Reproduce word for word every line from the one containing "Switch to the Losers tab" to the final line of the data below; omit the pictures.

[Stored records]
-- -- --
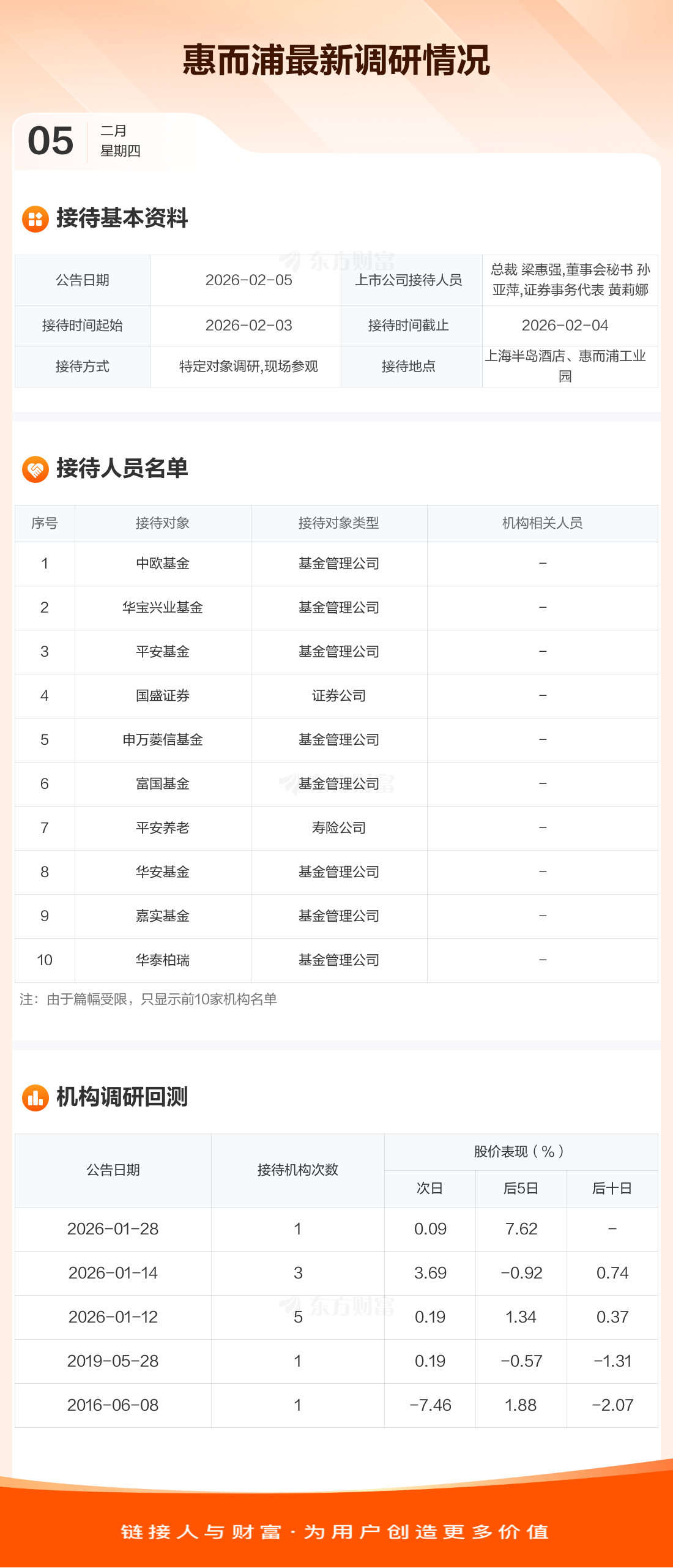Viewport: 673px width, 1568px height.
Task: Click the 惠而浦最新调研情况 page title
Action: [x=336, y=60]
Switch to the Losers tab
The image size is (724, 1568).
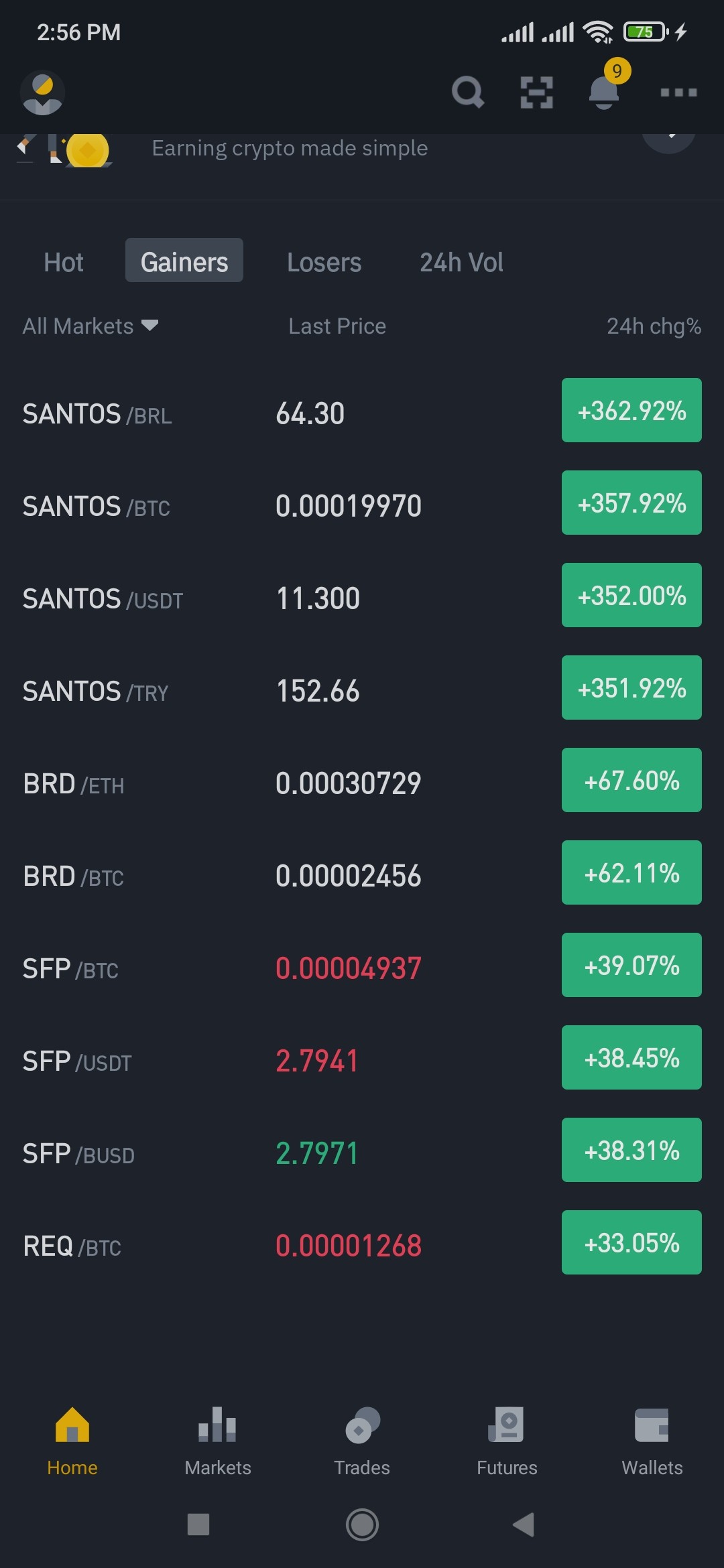[x=324, y=262]
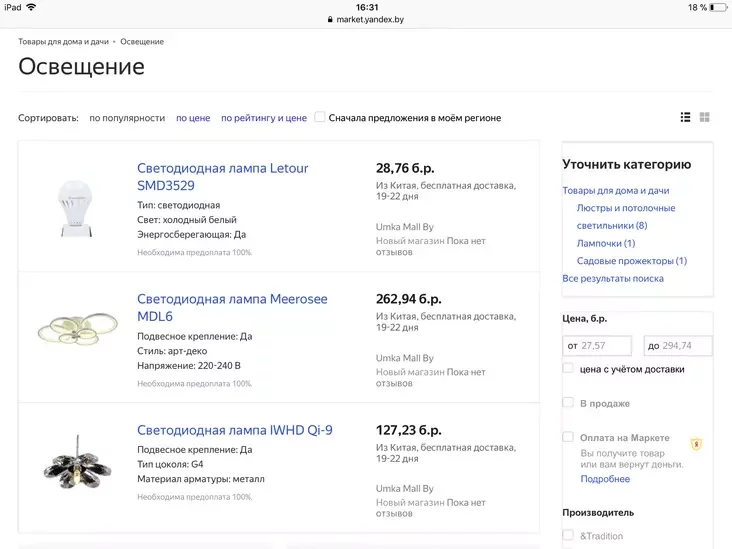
-- -- --
Answer box ▸
Switch to the Losers tab
The image size is (724, 1568).
[x=324, y=262]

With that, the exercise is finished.